- Pitcher
- Born: April 22, 1941 (age 85) Huntington Park, California, U.S.
- Batted: LeftThrew: Left

MLB debut
- August 15, 1967, for the Chicago White Sox

Last MLB appearance
- September 21, 1969, for the Kansas City Royals

MLB statistics
- Win–loss record: 5–7
- Earned run average: 4.44
- Strikeouts: 59
- Stats at Baseball Reference

Teams
- Chicago White Sox (1967); Washington Senators (1968); Kansas City Royals (1969);

= Steve Jones (baseball) =

American baseball player (born 1941)

Steven Howell Jones (born April 22, 1941) is an American former left-handed Major League Baseball pitcher who played from 1967 to 1969 for the Chicago White Sox, Washington Senators, and Kansas City Royals. He is the brother of fellow former major leaguer Gary Jones.

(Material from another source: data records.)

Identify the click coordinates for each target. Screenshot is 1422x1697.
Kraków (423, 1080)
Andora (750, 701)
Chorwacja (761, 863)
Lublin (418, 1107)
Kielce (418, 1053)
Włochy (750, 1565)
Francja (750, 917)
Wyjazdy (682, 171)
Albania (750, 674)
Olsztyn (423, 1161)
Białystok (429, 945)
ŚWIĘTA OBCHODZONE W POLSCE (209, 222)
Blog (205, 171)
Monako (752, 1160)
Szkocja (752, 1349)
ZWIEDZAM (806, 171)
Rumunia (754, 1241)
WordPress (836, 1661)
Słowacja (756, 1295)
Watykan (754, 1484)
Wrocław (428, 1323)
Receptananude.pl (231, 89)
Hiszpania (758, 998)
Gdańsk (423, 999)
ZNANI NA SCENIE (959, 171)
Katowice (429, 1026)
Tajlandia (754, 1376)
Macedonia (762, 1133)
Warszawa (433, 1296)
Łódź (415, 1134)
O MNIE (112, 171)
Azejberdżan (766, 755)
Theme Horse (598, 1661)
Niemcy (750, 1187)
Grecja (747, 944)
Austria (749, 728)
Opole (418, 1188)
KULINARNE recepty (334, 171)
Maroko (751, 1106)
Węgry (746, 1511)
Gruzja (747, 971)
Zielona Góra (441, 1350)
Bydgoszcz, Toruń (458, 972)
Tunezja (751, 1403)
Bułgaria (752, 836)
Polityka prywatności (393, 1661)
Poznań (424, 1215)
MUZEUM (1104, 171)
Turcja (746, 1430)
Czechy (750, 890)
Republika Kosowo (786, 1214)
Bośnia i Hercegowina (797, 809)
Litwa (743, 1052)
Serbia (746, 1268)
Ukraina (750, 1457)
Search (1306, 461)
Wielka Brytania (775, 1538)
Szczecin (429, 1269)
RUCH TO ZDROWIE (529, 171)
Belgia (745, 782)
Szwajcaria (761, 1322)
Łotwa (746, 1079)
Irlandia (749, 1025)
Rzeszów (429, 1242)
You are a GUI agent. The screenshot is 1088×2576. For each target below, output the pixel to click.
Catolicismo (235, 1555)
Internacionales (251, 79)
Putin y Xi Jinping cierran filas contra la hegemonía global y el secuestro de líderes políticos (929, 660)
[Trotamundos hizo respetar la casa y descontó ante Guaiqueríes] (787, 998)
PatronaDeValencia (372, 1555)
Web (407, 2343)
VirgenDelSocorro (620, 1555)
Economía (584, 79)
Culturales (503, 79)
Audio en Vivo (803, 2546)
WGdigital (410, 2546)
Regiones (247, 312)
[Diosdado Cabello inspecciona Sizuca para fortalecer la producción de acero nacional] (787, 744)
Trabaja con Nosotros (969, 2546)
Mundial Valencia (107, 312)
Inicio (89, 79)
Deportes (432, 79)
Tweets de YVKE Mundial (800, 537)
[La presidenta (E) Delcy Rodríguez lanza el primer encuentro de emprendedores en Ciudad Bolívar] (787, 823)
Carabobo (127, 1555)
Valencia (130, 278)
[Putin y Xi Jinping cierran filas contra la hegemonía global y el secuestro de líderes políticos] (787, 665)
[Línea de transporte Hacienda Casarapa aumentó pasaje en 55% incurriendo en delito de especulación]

Prior to playing professional baseball, he attended Whittier College. In 1962, he was signed by the Minnesota Twins as an amateur free agent. On December 2, 1963, he was drafted by the White Sox in the minor league draft. He made his big league debut with the White Sox on August 15, 1967. He started the game, lasting only 41/3 innings and allowing eight hits, one walk and three earned runs including a home run to Rick Monday. He went 2–2 with a 4.21 ERA in 11 games (three starts) in his first season.

On February 13, 1968, he was traded with Ron Hansen and Dennis Higgins to the Senators for Tim Cullen, Buster Narum and Bob Priddy. He appeared in seven games for the Senators in 1968, going 1–2 with a 5.91 ERA. He was taken as the 10th pick in the 1968 MLB expansion draft by the Royals. He pitched only one season for them, going 2–3 with a 4.23 ERA in 20 games (four games started). On September 21, 1969, he appeared in his final big league game.

Overall, Jones went 5–7 with a 4.44 ERA in 38 games (seven started). In 81 innings, he allowed 74 hits, 43 walks and 59 strikeouts.